In relation to the accommodation issue, the EAT held that the Act provided that an ’employer’ means “the person by whom the employee or worker is … employed“. As a result of the way the appeal was brought before the ET, it was constrained to consider the interpretation in a restrictive manner, by focusing entirely on the meaning of ‘employer’ and paying no regard at all to the words, ‘as respects the provision of living accommodation’. It was quite possible that, had it done so, the ET might well have come to a different conclusion. As a result, the Claimant’s appeal was forced to fail.

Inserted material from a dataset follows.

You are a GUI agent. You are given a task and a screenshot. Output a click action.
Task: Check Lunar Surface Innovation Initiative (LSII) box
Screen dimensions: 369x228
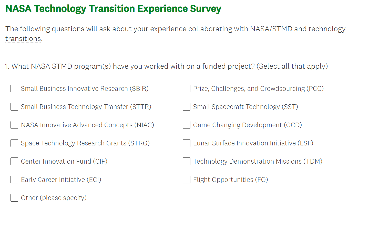pos(187,143)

In relation to the training costs issue, the EAT emphasised that each reduction in the NMWR 2015 must be considered in turn to determine whether it applied. The EAT held that it did not make a difference that the deductions were only made if the worker left for any reason, save for redundancy, within the first 12 months of their employment. The deduction was still in respect of expenditure on training, which, given its mandatory nature, could not be anything other than ‘in connection with employment’. Accordingly, the EAT held that the training costs were to be treated as deductions in pay during the pay reference period and the appeal failed.
What does this mean for employers?
Many employment contracts include a training costs clause, requiring repayment of a proportion of such costs on a sliding scale approach. Whilst this clause is beneficial in many respects, including providing a disincentive to workers from leaving a company, it is important to note the implications for the purposes of NMW.

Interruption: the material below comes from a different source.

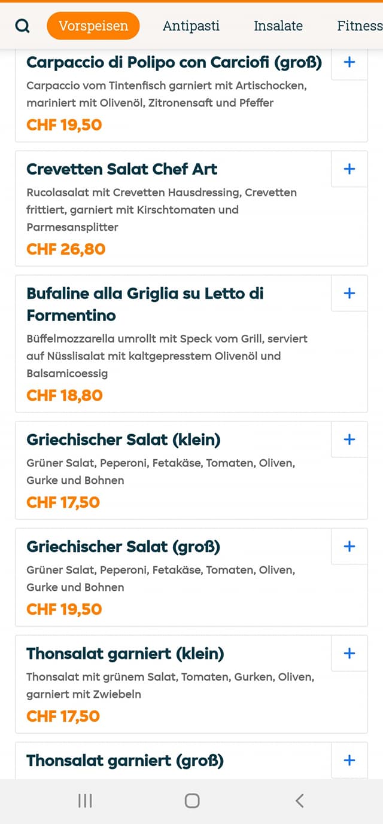383x824 pixels.
Task: Select the CHF 26,80 price label
Action: click(66, 249)
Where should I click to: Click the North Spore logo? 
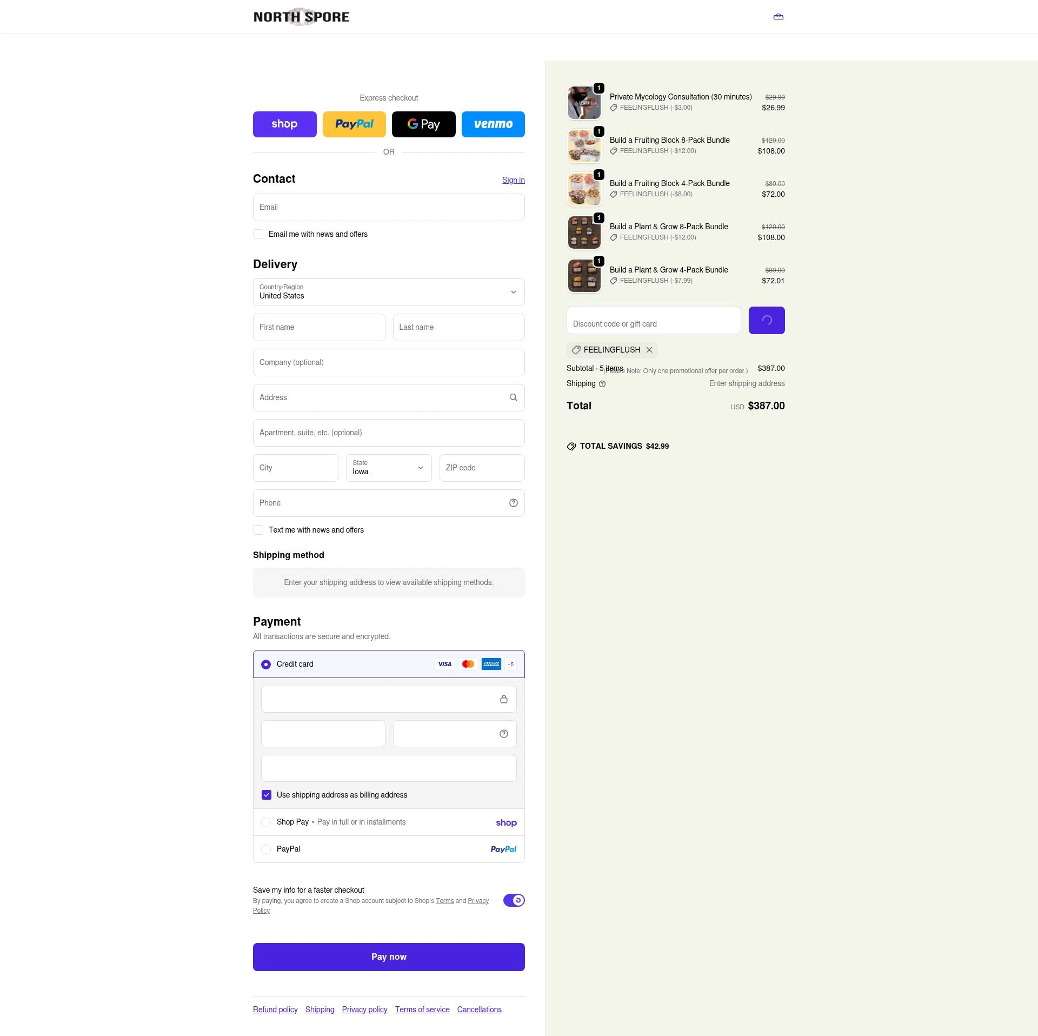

This judgment is of particular importance to employers who engage workers on hourly rates equivalent, or close, to the NMW. Any contractual deductions for the costs of training may be treated as reductions in pay because they constitute expenditure in connection with employment. This will depend on whether such deductions are contingent on an employee leaving within 12 months of commencing employment and repayable on a sliding scale approach. It is also worth noting that, whilst mandatory training is more likely to be regarded as being ‘in connection with employment’, non-mandatory training costs are still capable of amounting to a deduction for NMW purposes.
One final point to note is with regards to the decision on the accommodation allowance in this case. Whilst the decision was in favour of the employer on this occasion, this was largely due to the way the appeal in this particular case was brought. In other cases where a linked employer is providing accommodation to a worker, it is likely to be found that the rent paid above the Accommodation Offset will be treated as such a deduction.
This article is for information purposes only and is not a substitute for legal advice and should not be relied upon as such.